Secure setuid shell scripts

Guy Harris guy at auspex.UUCP
Thu Oct 27 03:30:44 AEST 1988


 >The set-user-id shell script bug, they say, lies in the semantics of
 >the file system itself.  Very well:
 >
 >In article <14139 at mimsy.UUCP> chris at mimsy.UUCP (Chris Torek) adds:
 >>...there is a way to have set-ID scripts without having
 >>the kernel do it: you make the interpreter itself set-ID, and have it
 >>check the ID on the script.
 >
 >Which naturally leads me to wonder:  The semantics of the filesystem
 >are presumably not dependent on whether the kernel handles set-uid
 >scripts or the set-uid interpreter does (or are they?).  Does the same
 >security hole exist when a shell, which has been made made set-uid to
 >root, executes a set-uid scrpt without the kernel's help?

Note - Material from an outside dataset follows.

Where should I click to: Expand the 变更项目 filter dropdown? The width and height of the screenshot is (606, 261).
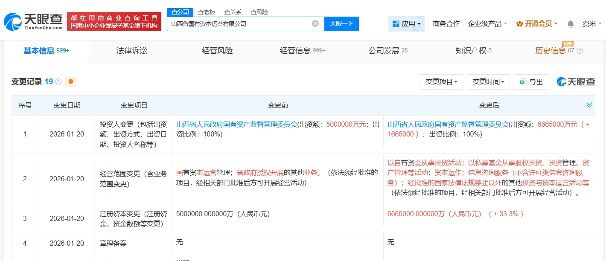[441, 82]
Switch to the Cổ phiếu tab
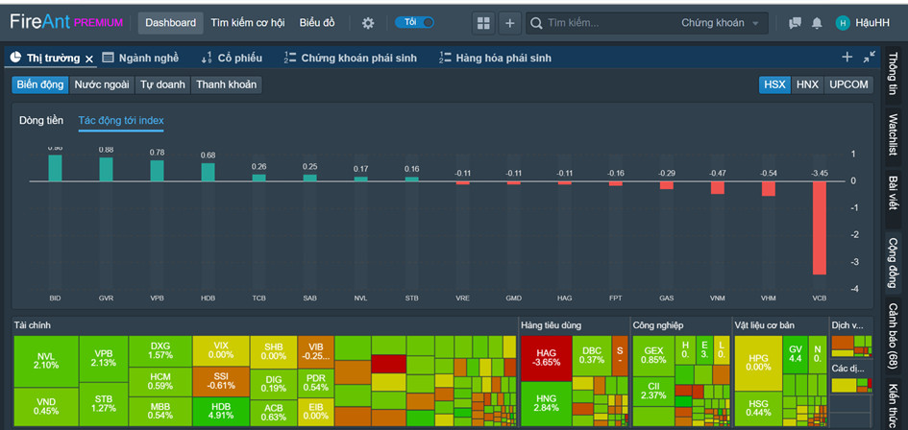The height and width of the screenshot is (430, 908). pyautogui.click(x=232, y=58)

I don't know that I'd say it "lies within the semantics of the file
system" in the sense you may be thinking of.  It lies, in part, with the
way "#!" is implemented, and in part with the way some other system
calls work.  The same security hole (at least the one I'm familiar with,
which I think is the one being discussed here) doesn't exist if the
shell is made set-UID and executes it without the kernel's help.